Given how the Mets’ pieced-together rotation made it this far, there seems to be another source of strength, some added inspiration, always nudging them forward. For Manaea, after he looked wobbly in the sixth — opening with two walks — he whiffed Bryce Harper, then got Phillies’ Game 2 hero Nick Castellanos to line into an inning-ending double play.

“We can do incredible things,” Manaea said. “Just got to trust that.”

 

More magic? How about Pete Alonso, the homegrown slugger who refuses to say goodbye, giving the Mets a second-inning lead they’d never surrender with a rafter-shaking solo homer off the upper-deck facade in rightfield. Then later, Jesse Winker out-driving the mighty Alonso, with a rocket-blast of his own that seemed headed for the glowing Coca-Cola sign before landing halfway up that second deck.

On the defensive front, Tyrone Taylor made a superb barehand grab-and-throw on Alec Bohm’s one-hopper off the wall to cut him down at second base in the fourth inning when Manaea was protecting a 1-0 lead. Later, Starling Marte and Jose Iglesias both tacked on two-out, two-run singles in the sixth and seventh, respectively. OMG, indeed.

After so many white-knuckle finishes during the two-week road trip that launched this playoff run, the Mets mostly spared their fans the late-inning drama. But made this highly-improbable, yet hotly-anticipated homecoming worth the wait.

“Fantastic,” manager Carlos Mendoza said. “Let’s do it again (in Wednesday’s Game 4) and more so. Obviously I’ve got to stay in the moment. For us, it's a privilege to be able to put this uniform on and represent this franchise and do it for our fan base. They deserve this, and just know that we will continue to fight. We will continue to believe."

Playoff baseball, a rarity in Queens, was supposed to become an autumn ritual at Citi Field under Steve Cohen’s ownership. As identifiable with October as 50-foot skeletons and pumpkin-spice everything. Before Tuesday, however, the Mets’ only postseason trip of the Cohen Era left a lingering sour taste in Flushing, where the Padres turned out the lights in the wild card round to finish a disappointing 2022.

This year, the vibe was totally different. And in the hours leading up to Tuesday’s first pitch, Cohen was outside the ballpark greeting fans and taking selfies. During the pregame intros, Alonso and Francisco Lindor received the loudest ovations, which had to feel somewhat strange for a team that had experienced nothing but boos during their two-week odyssey trying to get back to Citi Field.

Once there, it was none other than Alonso — trying to guarantee his Mets career lasts as long as possible before free agency — was the first to ignite the Citi crowd by taking Aaron Nola, his personal BP pitcher (five HRs, 1.050 OPS in 50 previous ABs) off the second-deck facade in rightfield for his third homer in four playoff games. After weeks of being asked about potentially playing his last game for the Mets, Alonso seems determined to stack up as many of those chances as possible during this October run.

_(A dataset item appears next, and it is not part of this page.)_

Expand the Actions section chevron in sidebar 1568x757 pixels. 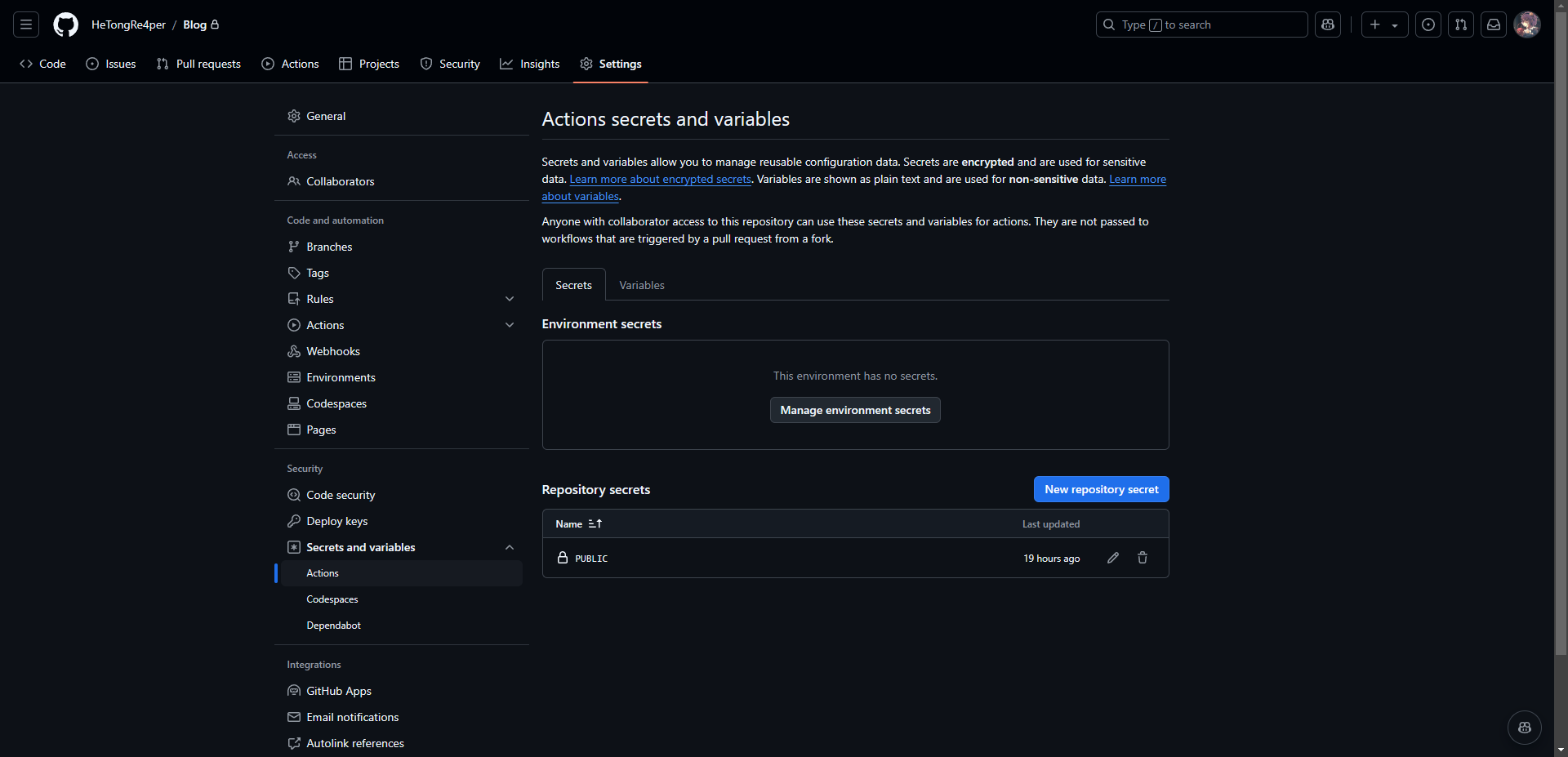pos(510,325)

“Honestly, this was the goal,” Alonso said. “So collectively as a group we want to stay locked in, but hopefully we can have a lot more baseball here.”

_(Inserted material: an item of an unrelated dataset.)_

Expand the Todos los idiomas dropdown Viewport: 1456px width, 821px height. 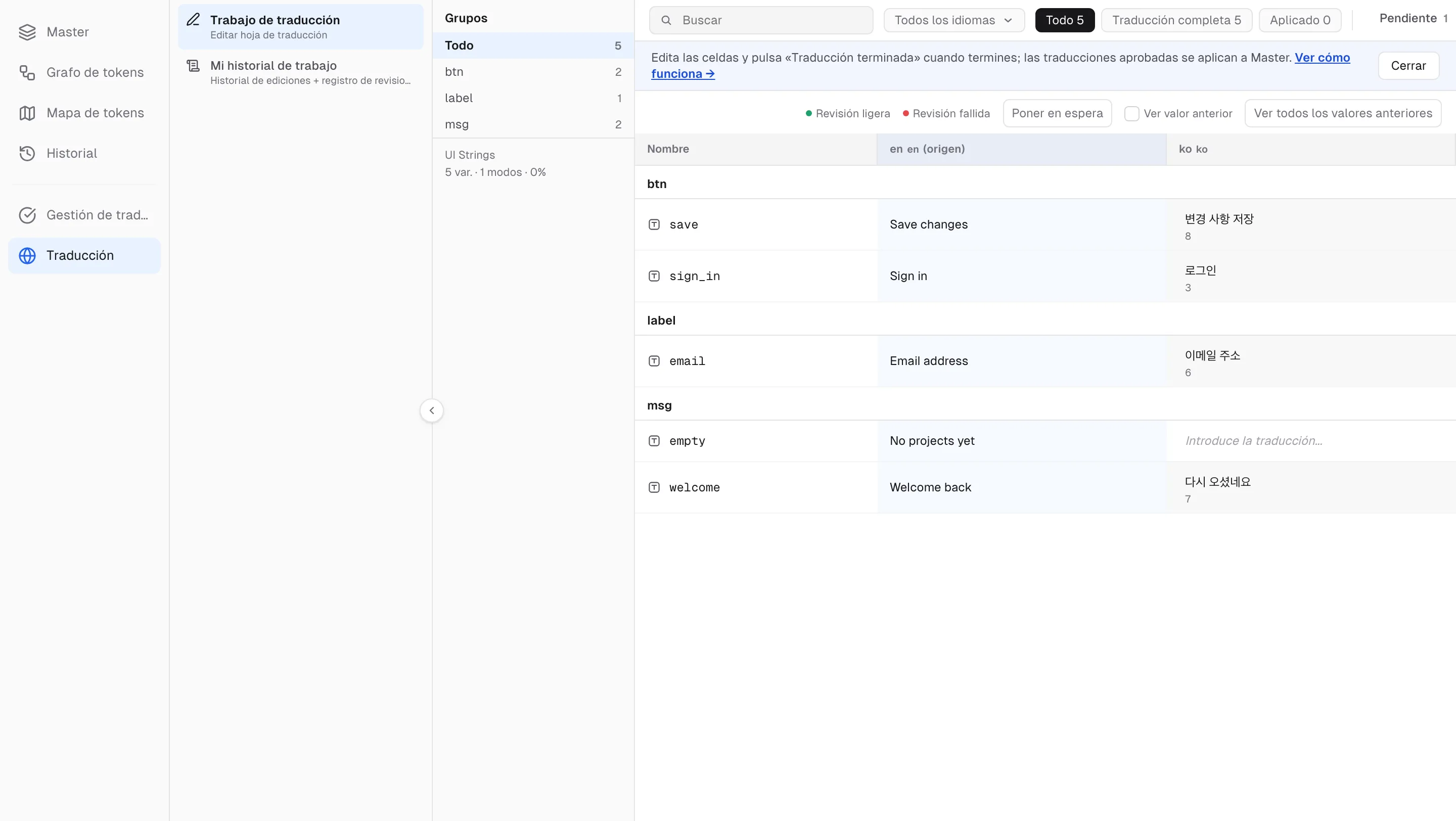tap(954, 20)
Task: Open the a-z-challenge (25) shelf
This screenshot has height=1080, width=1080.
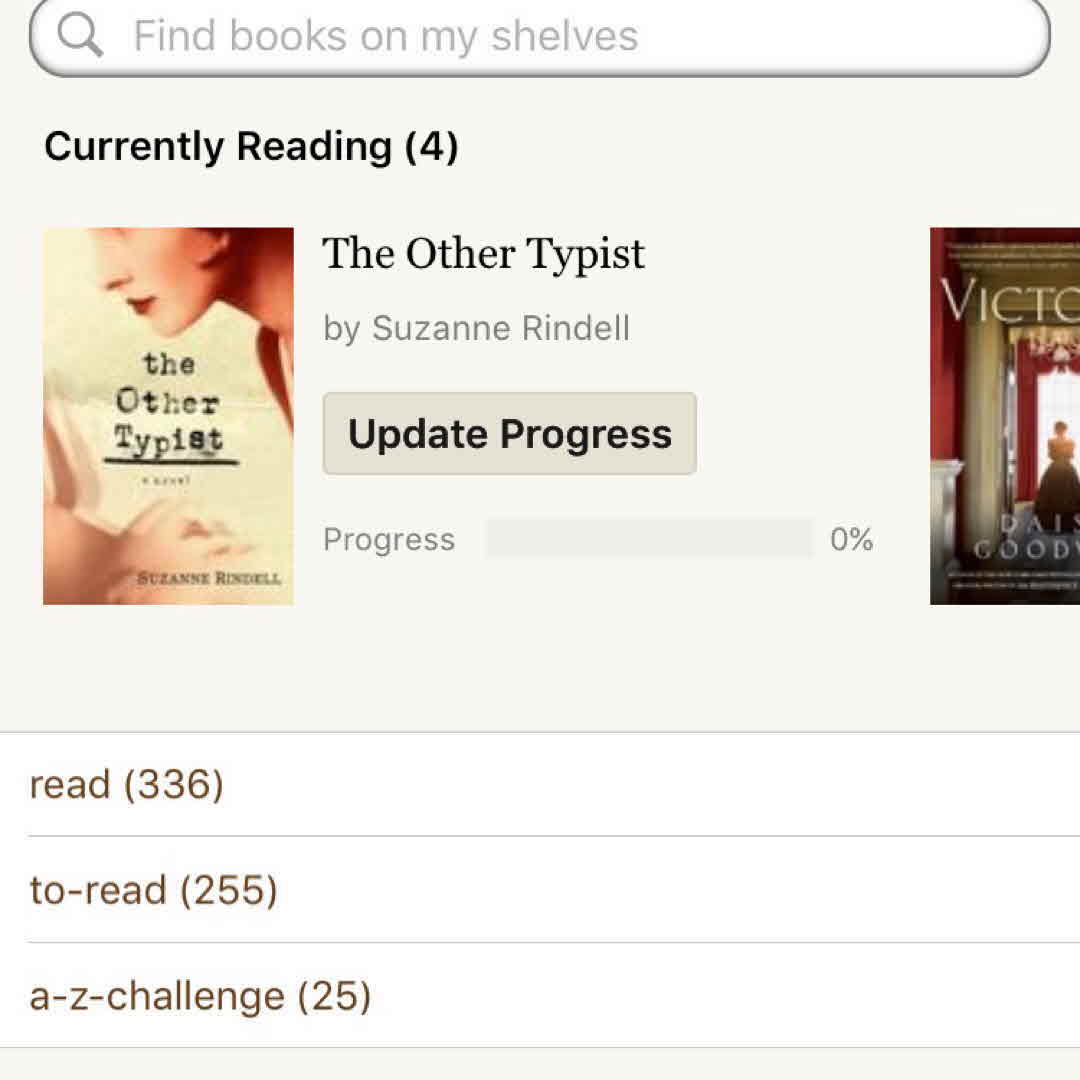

As for Winker, he was picked up at the trade deadline and has meshed so seamlessly that it feels like he’s called Flushing home for years. Winker demolished Nola’s 94-mph heater, then stood statue-still in the batter’s box to admire every inch of the homer’s 399-foot flight.

“Hitting a pole-side pump like that in the playoffs, yeah, he deserves to stand there like that,” Alonso said. “The crowd just absolutely went bonkers . . . he honestly plays the game of baseball like a middle linebacker. You love the passion that he brings to the table.”

Next up for that table is the champagne for the first-ever clinching party at Citi Field, which now doesn’t feel all that far behind.